Its extension of EU powers would take away what remains of our ability to govern ourselves. It would deprive us of control over finance, foreign police, defence, taxation, social security, criminal justice, immigration and a host of other policies. The wholesale transfer of power to a brand new pseudo-state would reduce Parliament to the status of Westminster regional council. As such, it sounds a death knell for democracy.

HYSTERICAL

This has never worried the French because the EU is quintessentially a French project. France has always been in the driving seat, telling other states what to do and rigging the EU rules to suit itself. Other countries also do not share these concerns because they have a shaky historical attachment to democracy and liberty.

This is why the objections to the constitution by the British people are so very different and so very emphatic. Despite the lies that were told about the constitution being merely a 'tidying up exercise' - a comic counterpoint to President Chirac's hysterical claims that a 'no' vote would destroy the EU - the British understand that what is at stake is our unique culture of liberty, independence and democracy.

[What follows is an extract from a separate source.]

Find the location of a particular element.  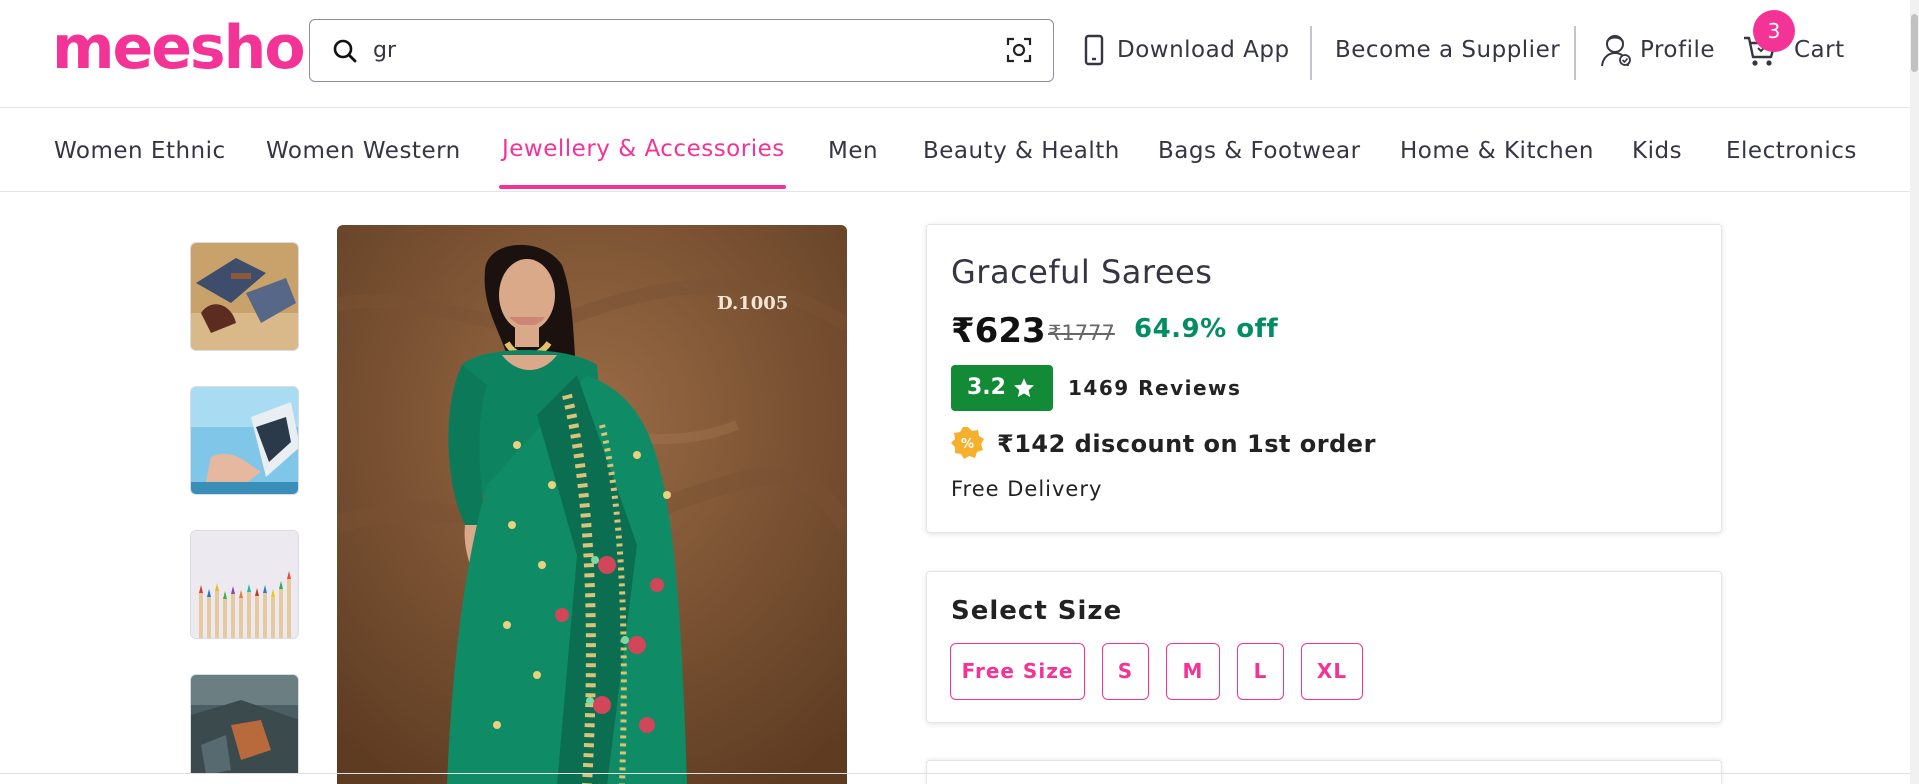

phone-icon is located at coordinates (1094, 50).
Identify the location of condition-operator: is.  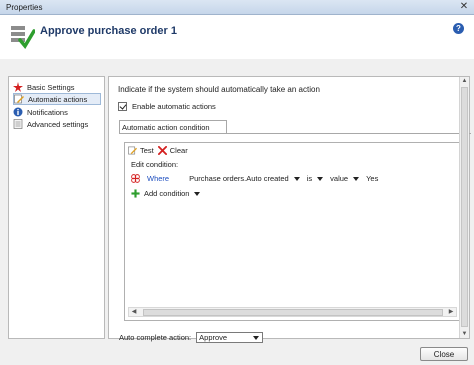
(310, 178).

A great fissure in the world has opened up between those who believe in the nation state and those who believe it must be superseded by supranational institutions, which do away with a nation's identity expressed through its own laws and values.

The EU constitution represents a great leap forward in that rolling revolution. But whatever the final fate of that particular treaty, the fanatical and corrupt elite that drives the EU onwards will not give up. Through bullying, lies and intimidation, they will continue to deprive us of our ancient liberties, slice by salami slice.

However the political aftermath of the French and Dutch votes plays out in the short term in Britain and in Europe, the fact remains that the UK now needs to have a full and frank debate about its place in a European Union presenting such a clear threat to our constitutional traditions and national identity.

The death of the EU might have been exaggerated - but the danger of the death of British democracy can hardly be overstated.